Mitochondria are generally regarded as having evolved symbiotically from ancient bacteria and eukaryotic cells. As the energy factories of cells, their genomes are independent.Mitochondria rapidly accumulate mutations throughout a lifetime, potentially acting as a molecular clock for aging and disease.
In this study, researchers profiled mitochondrial RNA across 47 human tissues from 838 individuals, revealing rapid development of clonal mosaicism with two distinct tissue-specific aging signatures. Researchers utilized rare variation identification techniques to conduct in-depth extraction of 11,802 low-frequency variation data of mitochondrial transcriptomes from international public databases (covering 47 types of tissues from 838 individuals), systematically mapping a human tissue-specific mitochondrial mutation map, and revealing the “dual-phase” clock pattern of mitochondrial mutations accumulating with age.

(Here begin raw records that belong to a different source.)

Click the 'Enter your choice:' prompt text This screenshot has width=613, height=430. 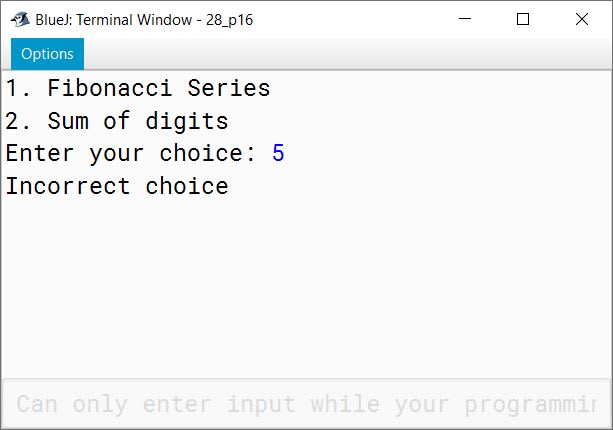point(131,153)

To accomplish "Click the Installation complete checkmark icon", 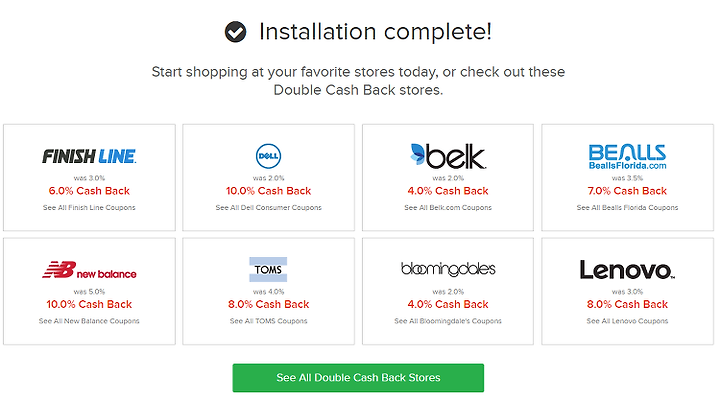I will point(236,32).
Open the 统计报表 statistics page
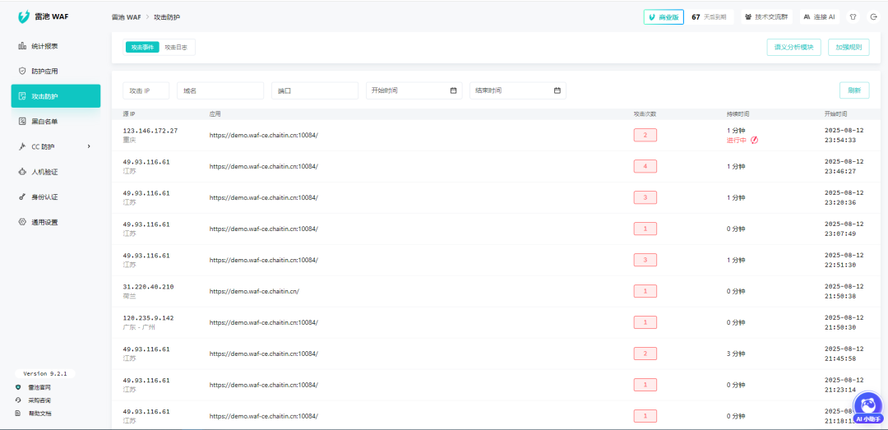The image size is (888, 430). (44, 46)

It was proposed that mitochondria encode organ aging through two different modes – random mutation diffusion in proliferative renewal tissues and deterministic damage hotspots in terminally differentiated tissues. In this study, the mitochondrial genome sequencing of 8 cases of testicular tissues was completed by the SURFSeq 5000 platform of GeneMind, achieving the verification of mitochondrial mutation hotspots.